Minorities suffered the biggest impact, with Black Americans losing nearly three years and Hispanics, nearly two years, according to preliminary estimates Thursday from the Centers for Disease Control and Prevention.

“This is a huge decline,” said Robert Anderson, who oversees the numbers for the CDC. “You have to go back to World War II, the 1940s, to find a decline like this.”

Read the full story here

Tracking COVID Vaccine Progress by State

FBI, US Attorney Investigate Cuomo Over NY Nursing Home Deaths

A New York Assemblyman says he was yelled at and threatened by Gov. Andrew Cuomo after criticizing his handling of COVID-19 deaths at nursing homes — which is now being looked into by the FBI, NBC New York reports.

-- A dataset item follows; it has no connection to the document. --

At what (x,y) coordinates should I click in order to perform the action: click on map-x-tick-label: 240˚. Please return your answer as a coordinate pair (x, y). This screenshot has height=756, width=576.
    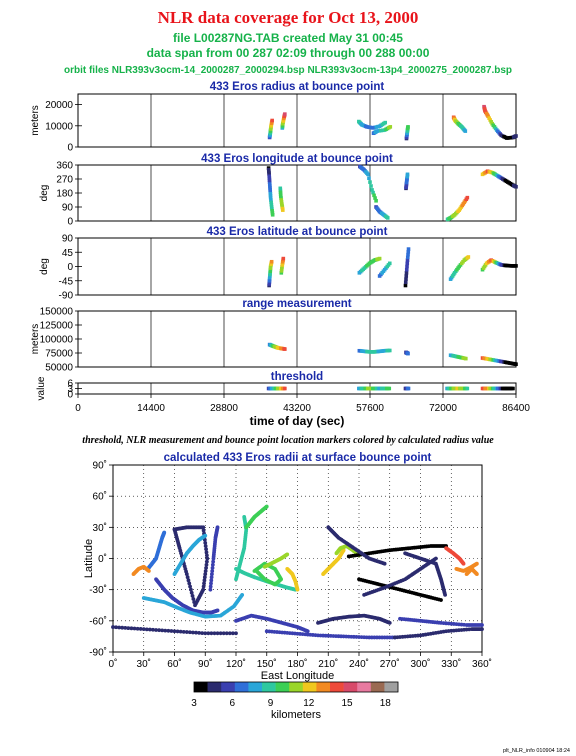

The Brooklyn U.S. Attorney's Office and the FBI have opened a preliminary investigation into the Cuomo administration's handling of nursing home-related data, according to a senior officials familiar with the probe. The administration revealed in recent weeks that 15,000 nursing home residents have died from COVID-19, up from the 8,500 previously disclosed.

Spokespeople for the U.S. Attorney's Office and the FBI declined to comment Wednesday night.

The investigation comes as Queens Democrat Ron Kim accused the governor of obstruction and other wrongdoing after an AP report found his administration misrepresented the number of deaths in nursing homes by thousands. One of Cuomo's top aides was also heard telling lawmakers that the administration took months to release data revealing how many people living at nursing homes died of COVID-19 because officials “froze” over worries the information was “going to be used against us" by former President Donald Trump's Justice Department.

Now Kim says Cuomo is "trying to punish me" for speaking out.